Over the past 20 years, Indonesia — the world’s fourth most-populous country and the largest Muslim-majority nation — has evolved into a democracy based on tolerance and a moderate interpretation of Islam, and has emerged as one of Asia's fastest-growing economies. This essay is part of a series on “Indonesia and the Middle East: Exploring Connections,” which examines the nature, scope, and implications of Indonesia's ties with the MENA region. See more ...


In recent decades, Indonesia has become an important transit point for asylum-seekers. Afghans account for half of the number of refugees and asylum-seekers in Indonesia. Over the years, they, like others fleeing their homes due to conflict — from Iraq, Sri Lanka, and Pakistan — have found themselves stuck in Indonesia due to the restrictive policies in Australia,[1] where they had hoped to obtain asylum. This article discusses the status of Afghan refugees and asylum-seekers in Indonesia, with a focus on the Hazaras and the challenges they face.

Indonesia: A “Transit” State

Refugees and asylum seekers, including Afghans, currently residing in Indonesia, have few choices and face many uncertainties and difficulties. Theoretically, there are three options available to them, the so-called “durable solutions”: resettlement to third countries, return to their own countries (repatriation) or integration in transit countries. However, in practice, none of these options can be exercised easily.
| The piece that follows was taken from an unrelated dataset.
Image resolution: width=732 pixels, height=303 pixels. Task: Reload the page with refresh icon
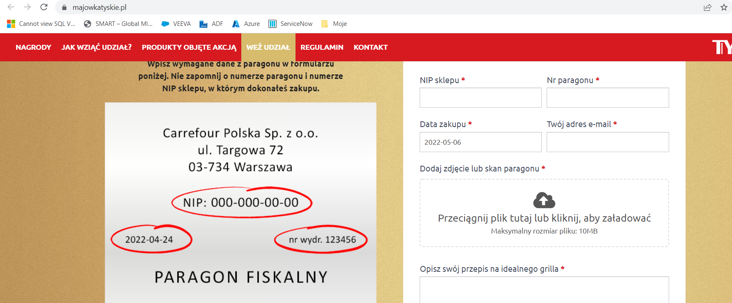coord(44,7)
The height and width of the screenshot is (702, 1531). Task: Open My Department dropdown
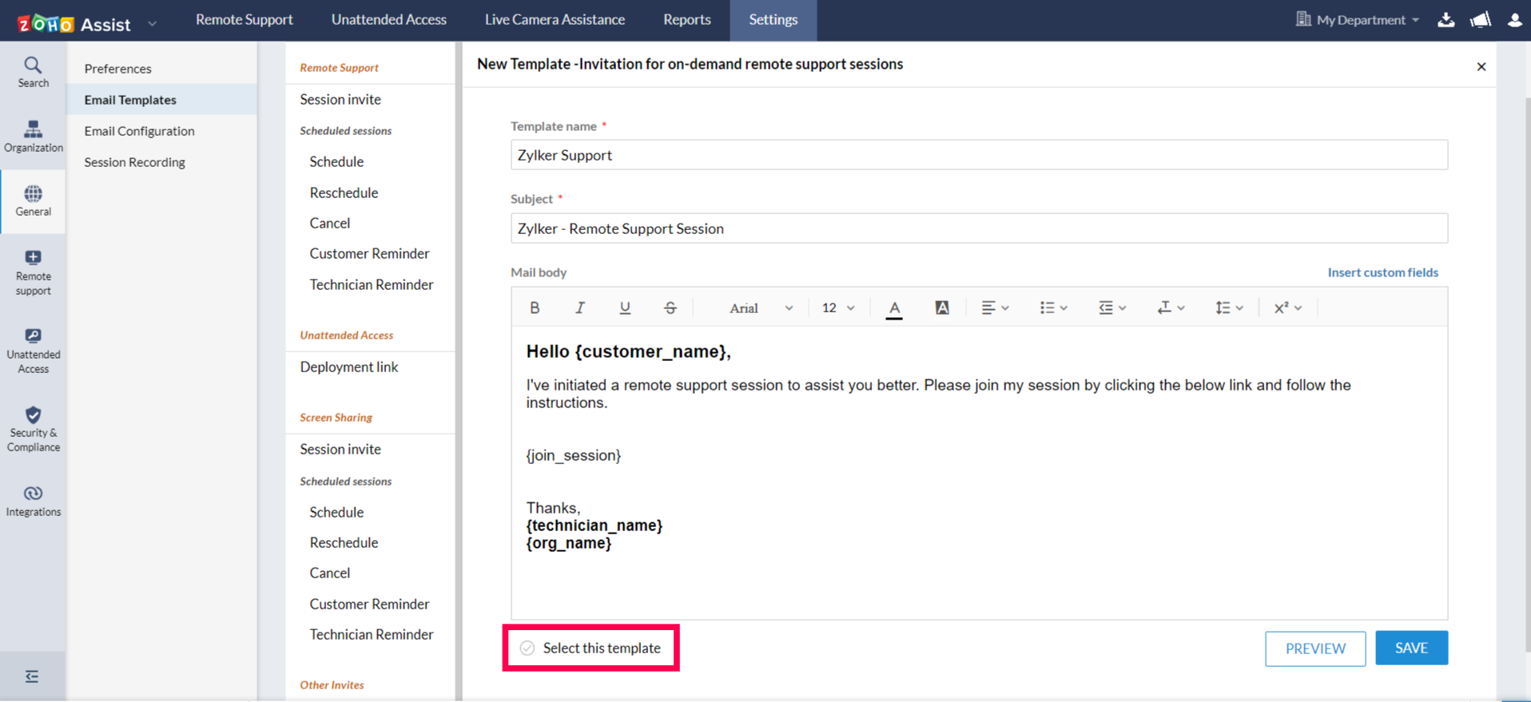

There is no guarantee that a third country will resettle Hazaras. As Puong has noted, one of the difficulties encountered by refugees lies in the obvious gap between the existence of a right to asylum and the lack of a corresponding state duty to grant asylum.[2]International law clearly does not provide for a duty to grant asylum.[3]

Whereas states are under no obligation under international law to grant asylum to refugees, they are still bound by the principle of non-refoulement as defined in article 33 of the 1951 Refugee Convention and now considered to be part of customary international law, which provides that no refugee shall be returned to any country “where his life or freedom would be threatened on account of his race, religion, nationality, membership of a particular social group or political opinion.”[4]

Although Indonesia has not ratified the 1951 Convention, the country has generally honored the principle of non-refoulement. With only rare exceptions, Indonesia — the central government, as well as many municipal authorities, non-governmental organizations (NGOs), and local communities — have traditionally provided temporary shelter to refugees and asylum seekers. This was the case, for example, from the 1970s to the 1990s, when Galang and Rempang islands in Riau Island Province served as temporary homes for Vietnamese and Cambodian refugees.[5]

Nevertheless, it is important to emphasize that Indonesia lacks a legal mechanism and comprehensive policy for the protection of refugees. Indonesia is a party to the Convention against Torture and Other Cruel, Inhuman or Degrading Treatment or Punishment (since 1998) and to the International Covenant on Civil and Political Rights (since 2005) and is, therefore, bound by the obligations, including non-refoulement, imposed by those treaties.[6] However, Law No. 6/2011 on Immigration, which governs the legal status of immigrants, does not refer to asylum seekers or refugees.[7] Instead, the law describes any person not in possession of a visa as an “illegal immigrant” and requires that individuals without documentation be held in detention, unless they are children, sick, women about to give birth, or victims of human trafficking or smuggling.[8]

Presidential Decree (Peraturan Presiden) No. 125 Concerning the Handling of Foreign Refugees, issued in 2016, provides a much-needed definition of refugees under Indonesian law, in line with the Refugee Convention, but does not offer a pathway to protection. Instead, it provides that all protection claims must be referred to the UN High Commissioner for Refugees (UNHCR).[9] The decree does not establish a domestic legal mechanism. Given the absence of a coherent policy for refugee protection, Decree No. 125 falls short of offering the legal certainty that refugee advocates had hoped for. Many points remain vague, including responsibility for funding activities after initial reception. As in the past, most costs are likely to be borne by the International Organization for Migration (IOM), whose largest donor is Australia.   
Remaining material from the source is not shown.